Assignment >>
Exact copy, no pictures: return only the lines below from the line with "Click the Type column header" up to and including the line with "Click the 39.65 value under WIPRO".
***
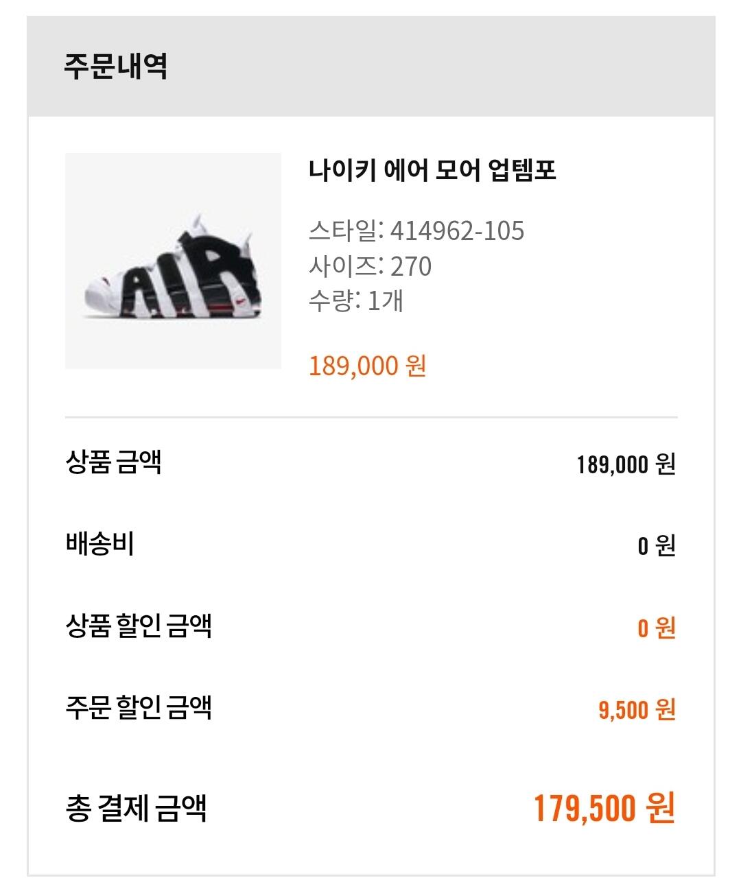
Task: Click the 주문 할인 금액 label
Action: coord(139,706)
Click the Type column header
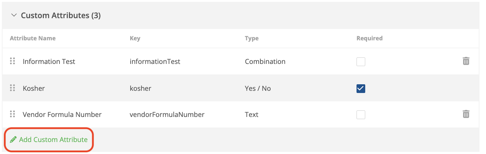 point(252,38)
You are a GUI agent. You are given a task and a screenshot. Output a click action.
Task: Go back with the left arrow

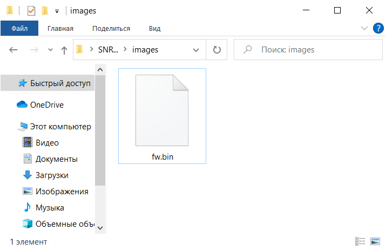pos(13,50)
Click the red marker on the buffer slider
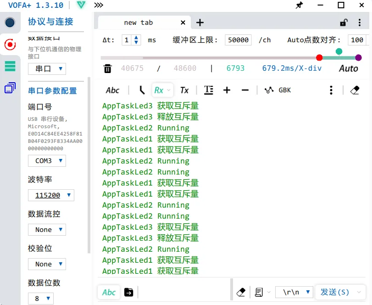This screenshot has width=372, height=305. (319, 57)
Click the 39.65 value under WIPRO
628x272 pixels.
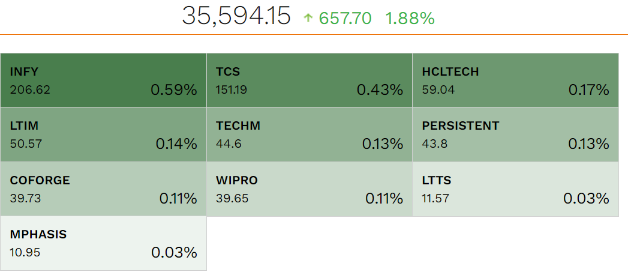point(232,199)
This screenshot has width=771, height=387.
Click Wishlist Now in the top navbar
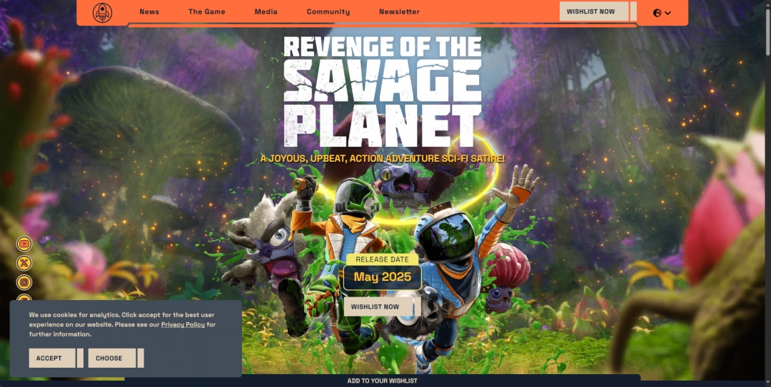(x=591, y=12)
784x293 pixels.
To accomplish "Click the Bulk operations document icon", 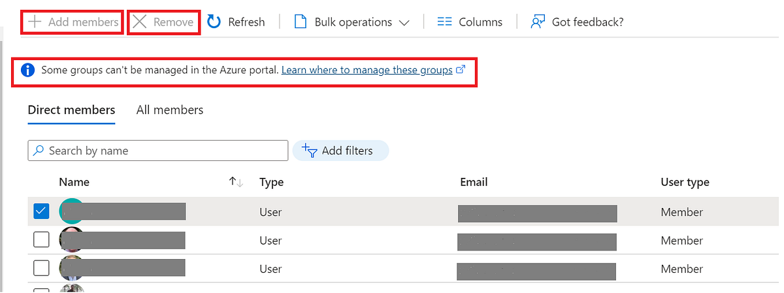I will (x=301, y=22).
***
Answer area >>
Click the Type column header
 point(252,38)
You are a GUI agent. You are given a task and a screenshot. Output a click action.
Task: Go back with the left arrow

pos(13,50)
Click the red marker on the buffer slider
This screenshot has width=372, height=305. (319, 57)
Click the 39.65 value under WIPRO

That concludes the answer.